A produção industrial alemã caiu 9,2% em março em relação ao mês anterior devido à pandemia da Covid-19, segundo dados provisórios divulgados hoje pela agência federal de estatística (Destatis).

Esta é a maior contração desde o início dos registos estatísticos, em janeiro de 1991, afirma o comunicado da Destatis. Em termos homólogos, a produção industrial caiu 11,6%. Por outro lado, a Destatis confirmou o aumento de 0,3% da produção industrial em fevereiro.
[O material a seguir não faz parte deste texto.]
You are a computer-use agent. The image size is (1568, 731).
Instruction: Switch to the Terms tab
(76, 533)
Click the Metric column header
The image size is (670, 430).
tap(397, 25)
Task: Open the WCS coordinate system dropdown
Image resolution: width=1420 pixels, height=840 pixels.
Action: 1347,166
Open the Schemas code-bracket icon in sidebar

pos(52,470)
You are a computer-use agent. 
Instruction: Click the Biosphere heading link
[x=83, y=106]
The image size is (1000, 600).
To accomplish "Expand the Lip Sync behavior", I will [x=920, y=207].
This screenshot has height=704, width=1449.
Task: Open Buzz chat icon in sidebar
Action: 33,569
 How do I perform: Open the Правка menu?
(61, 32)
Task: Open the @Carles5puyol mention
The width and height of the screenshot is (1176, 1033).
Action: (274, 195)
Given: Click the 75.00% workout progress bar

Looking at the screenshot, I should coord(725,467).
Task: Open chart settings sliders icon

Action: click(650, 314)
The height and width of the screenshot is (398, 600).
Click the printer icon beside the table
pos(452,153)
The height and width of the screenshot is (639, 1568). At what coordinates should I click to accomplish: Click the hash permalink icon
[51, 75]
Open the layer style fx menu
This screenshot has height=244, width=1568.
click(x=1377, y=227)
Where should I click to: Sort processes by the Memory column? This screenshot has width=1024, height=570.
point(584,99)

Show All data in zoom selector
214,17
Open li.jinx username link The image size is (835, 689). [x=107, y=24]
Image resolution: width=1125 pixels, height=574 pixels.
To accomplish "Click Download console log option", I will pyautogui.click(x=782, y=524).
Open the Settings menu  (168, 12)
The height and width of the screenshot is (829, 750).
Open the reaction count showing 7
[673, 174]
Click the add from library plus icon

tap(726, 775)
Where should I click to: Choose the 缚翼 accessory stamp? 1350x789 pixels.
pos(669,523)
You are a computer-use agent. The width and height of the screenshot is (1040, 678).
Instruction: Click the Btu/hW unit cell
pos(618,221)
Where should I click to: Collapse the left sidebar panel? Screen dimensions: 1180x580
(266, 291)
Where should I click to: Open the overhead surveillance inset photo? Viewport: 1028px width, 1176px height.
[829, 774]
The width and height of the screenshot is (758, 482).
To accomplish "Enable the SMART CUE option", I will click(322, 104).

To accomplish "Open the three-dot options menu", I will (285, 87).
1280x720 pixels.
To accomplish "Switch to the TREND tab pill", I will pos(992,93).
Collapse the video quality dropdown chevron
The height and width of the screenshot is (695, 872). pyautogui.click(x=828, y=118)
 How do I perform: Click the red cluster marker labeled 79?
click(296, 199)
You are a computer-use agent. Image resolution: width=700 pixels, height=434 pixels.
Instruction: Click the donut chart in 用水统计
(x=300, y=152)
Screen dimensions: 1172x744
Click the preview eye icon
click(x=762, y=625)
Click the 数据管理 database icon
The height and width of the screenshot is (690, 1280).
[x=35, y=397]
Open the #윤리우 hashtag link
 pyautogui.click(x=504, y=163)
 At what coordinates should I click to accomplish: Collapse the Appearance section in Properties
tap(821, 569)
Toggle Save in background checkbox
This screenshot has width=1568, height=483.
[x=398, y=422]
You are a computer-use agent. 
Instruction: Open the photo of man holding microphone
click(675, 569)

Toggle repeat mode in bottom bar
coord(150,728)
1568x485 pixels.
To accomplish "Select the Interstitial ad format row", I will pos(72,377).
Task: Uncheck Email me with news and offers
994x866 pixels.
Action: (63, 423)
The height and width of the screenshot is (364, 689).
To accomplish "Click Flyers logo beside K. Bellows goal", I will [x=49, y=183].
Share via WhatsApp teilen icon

No setor industrial, a produção em março caiu 11,6% em relação a fevereiro, enquanto a produção de energia recuou 6,4% e, em sentido contrário, a construção aumentou 1,8%. A produção de bens de investimento caiu 16,5%, a de bens de consumo 7,5% e a de bens intermediários 7,4%.

A produção da indústria automóvel contraiu-se significativamente, 31,1%, e a de produtos impressos e farmacêuticos caiu 12,5% e 11,8%, respetivamente, bem como na indústria de têxtil, que recuou 11,5%.

No primeiro trimestre como um todo, a produção industrial caiu 1,2%. O setor industrial registou uma queda de 2,4%, com significativo recuo no fabrico de máquinas (-3,9%) e na produção de veículos (-9,6%). Em contrapartida, a produção química e farmacêutica cresceu significativamente, 3,6% e 2,2%, respetivamente.

A construção continuou a ser um dos pilares da produção industrial, com um forte aumento de 5,5% no conjunto do primeiro trimestre.

Devido ao bom início do ano, a queda na produção como consequência da crise global decorrente da pandemia da Covid-19 ainda foi moderada no conjunto do primeiro trimestre”, afirmou o Ministério da Economia num comunicado.

A mesma fonte recorda que a paralisação total ocorreu na segunda quinzena de março e que, portanto, se espera uma contração mais acentuada para o mês de abril.